All of lore.kernel.org
 help / color / mirror / Atom feed
* [PATCH bpf-next] bpf: Fold LSH and ARSH pair to a single MOVSX for sign-extension
@ 2024-04-29 15:20 Xu Kuohai
  2024-04-29 16:32 ` Yonghong Song
  0 siblings, 1 reply; 2+ messages in thread
From: Xu Kuohai @ 2024-04-29 15:20 UTC (permalink / raw)
  To: bpf
  Cc: Alexei Starovoitov, Andrii Nakryiko, Daniel Borkmann,
	Martin KaFai Lau, Eduard Zingerman, Song Liu, Yonghong Song,
	KP Singh, Stanislav Fomichev, Hao Luo, Jiri Olsa

From: Xu Kuohai <xukuohai@huawei.com>

As shown in the ExpandSEXTINREG function in [1], LLVM generates SRL and
SRA instruction pair to implement sign-extension. For x86 and arm64,
this instruction pair will be folded to a single instruction, but the
LLVM BPF backend does not do such folding.

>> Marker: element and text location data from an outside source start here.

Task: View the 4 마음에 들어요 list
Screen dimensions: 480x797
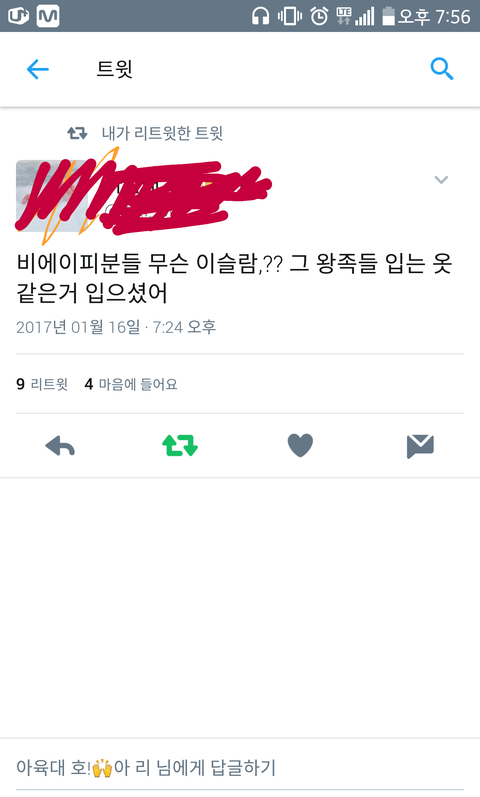Action: click(x=131, y=384)
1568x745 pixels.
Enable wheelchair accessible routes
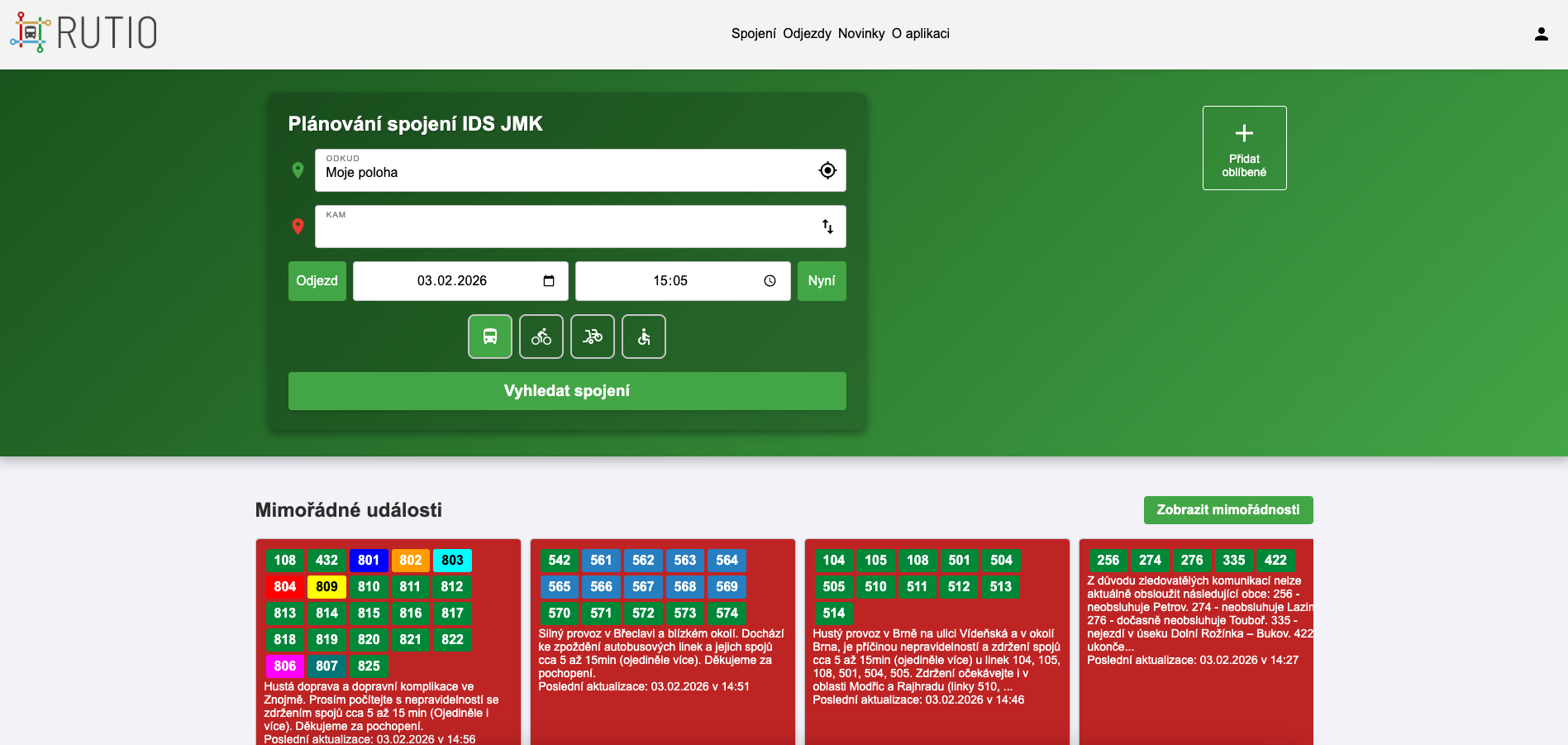tap(644, 337)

For example, the following C code:

long f(int x)
{
	return x;
}

will be compiled to:

r0 = r1
r0 <<= 0x20
r0 s>>= 0x20
exit

Since 32-bit to 64-bit sign-extension is a common case and we already
have MOVSX instruction for sign-extension, this patch tries to fold
the 32-bit to 64-bit LSH and ARSH pair to a single MOVSX instruction.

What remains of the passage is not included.